As the film’s lead, Lawrence is expected to do most of the heavy lifting, but gets very little help from Barthe Feldman, who portrayed Percy’s shyness and anxiety as dull and lifeless. The script doesn’t do him any favors with the barely sketched character, but it doesn’t make interesting physical choices to signal any sort of personality hiding behind the cautious facade of the teenager. But what’s most galling is how utterly deadpan he seems to Maddie’s obvious charisma, hiding any glimmer of pent-up desire she might harbor, even if it’s just for conversation.

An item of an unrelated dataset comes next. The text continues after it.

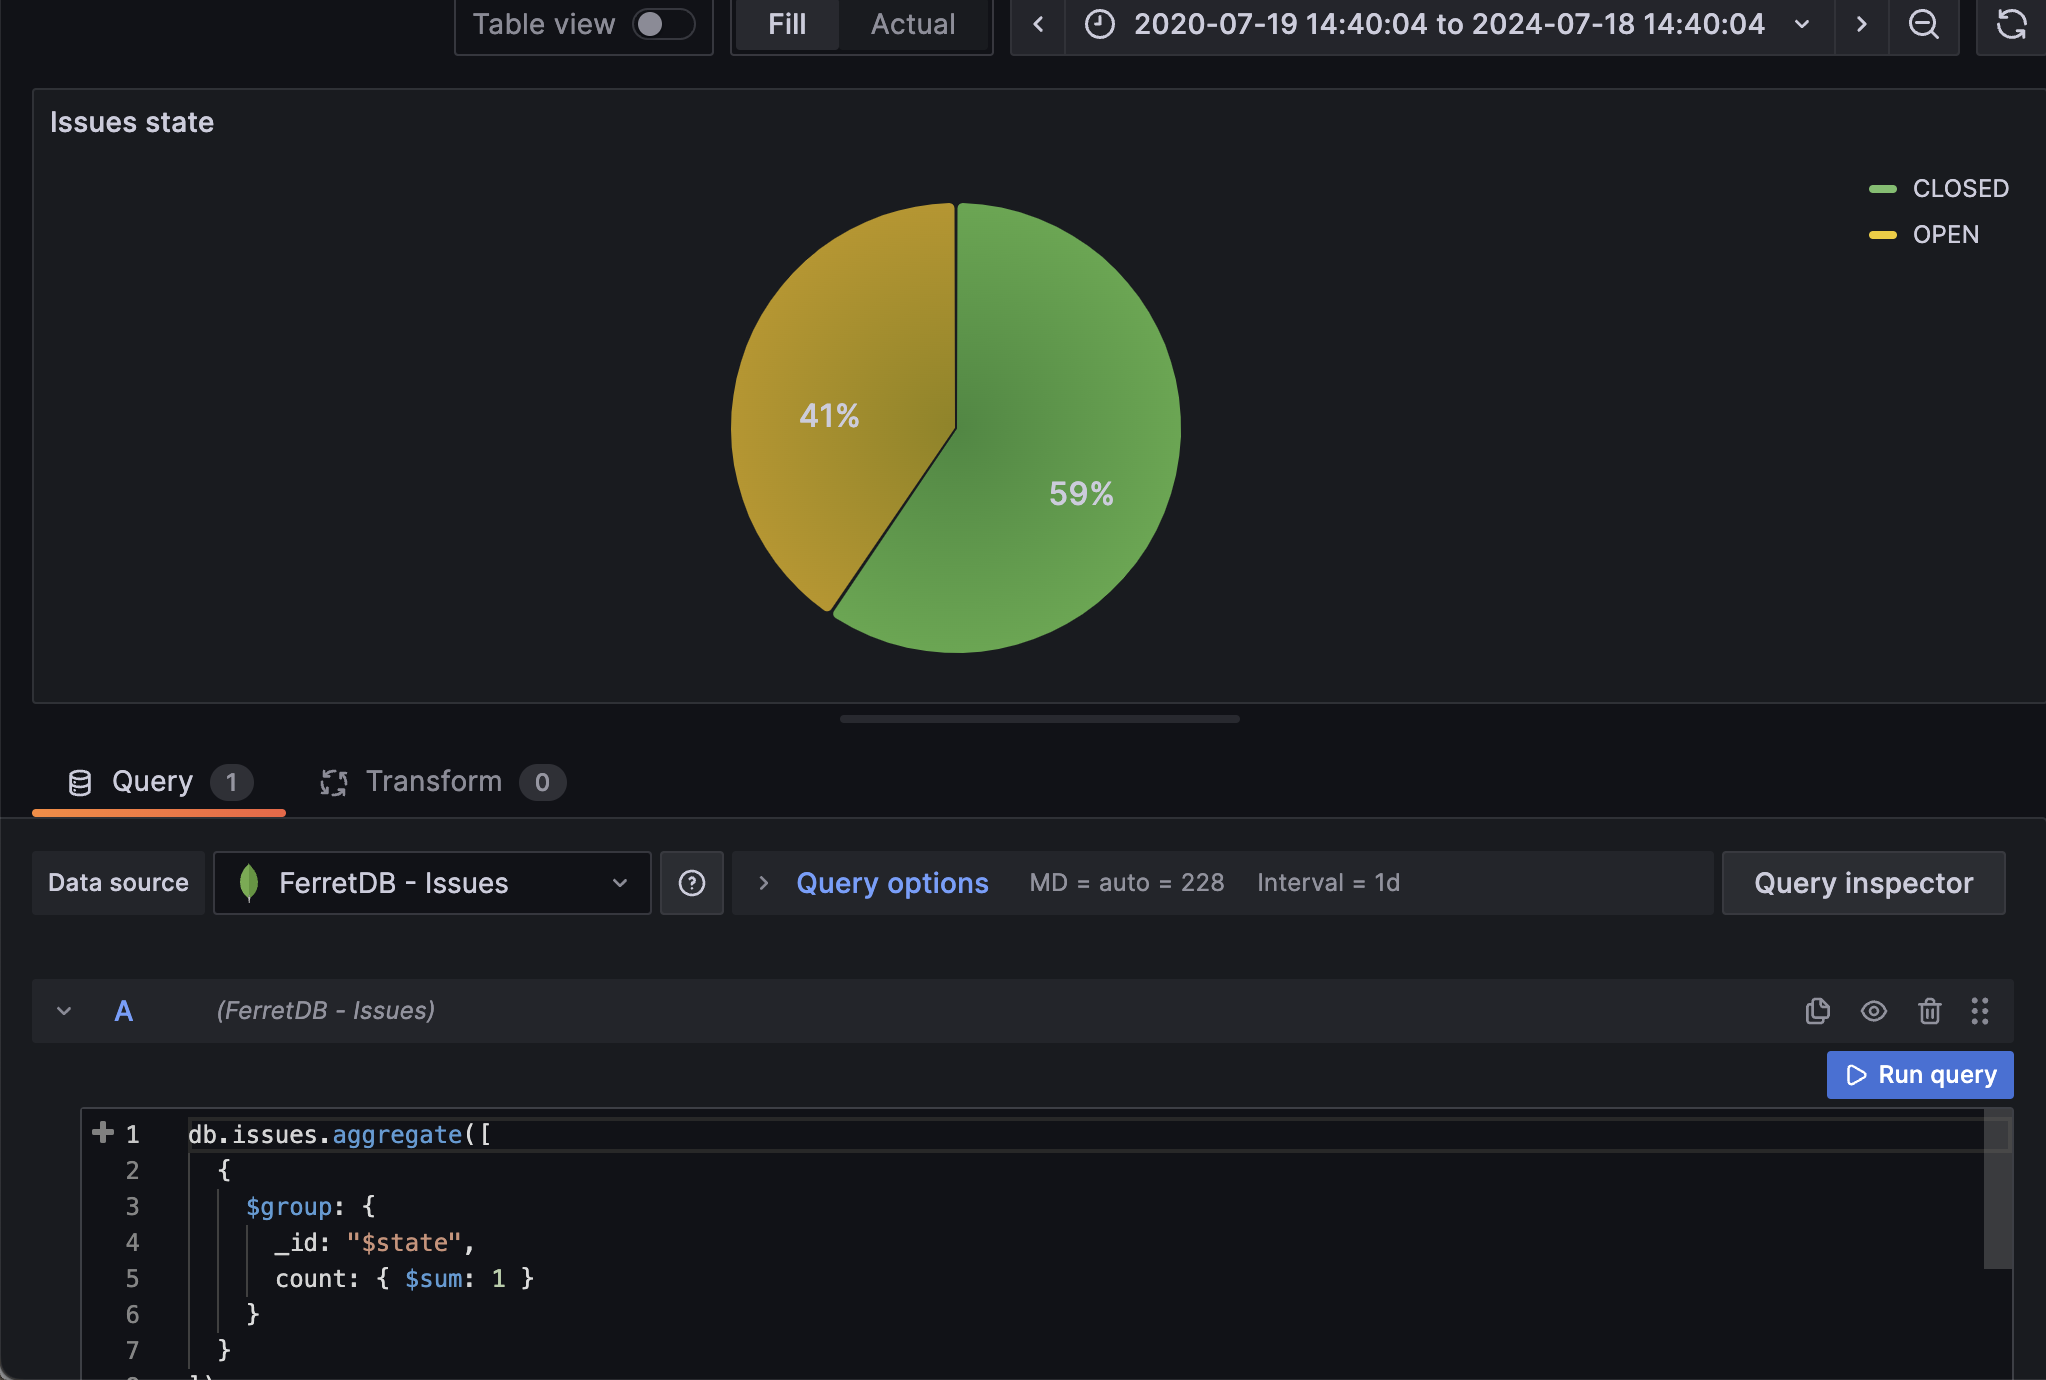Toggle the Table view switch
This screenshot has height=1380, width=2046.
click(663, 24)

The punchiest humor is aimed at kids Percy’s age, who are all on the phone at a party Maddie crashes, where she’s called ma’am and kicked out after making what’s basically a no homo prank. While it’s fun to see young Lawrence also address her age, the focus on her age begs the question of who the film is.
Percy isn’t a well-rounded enough character to appeal to a younger audience, which means he’s for people Lawrence’s age who…want to date teenagers? As with most inverted Hollywood tropes, simply gender-switching to put dude humor into a female character is always going to ring false. Just like Percy’s performance anxiety, he falls flat.
Sony Pictures will release “No Hard Feelings” in theaters on Friday, June 23.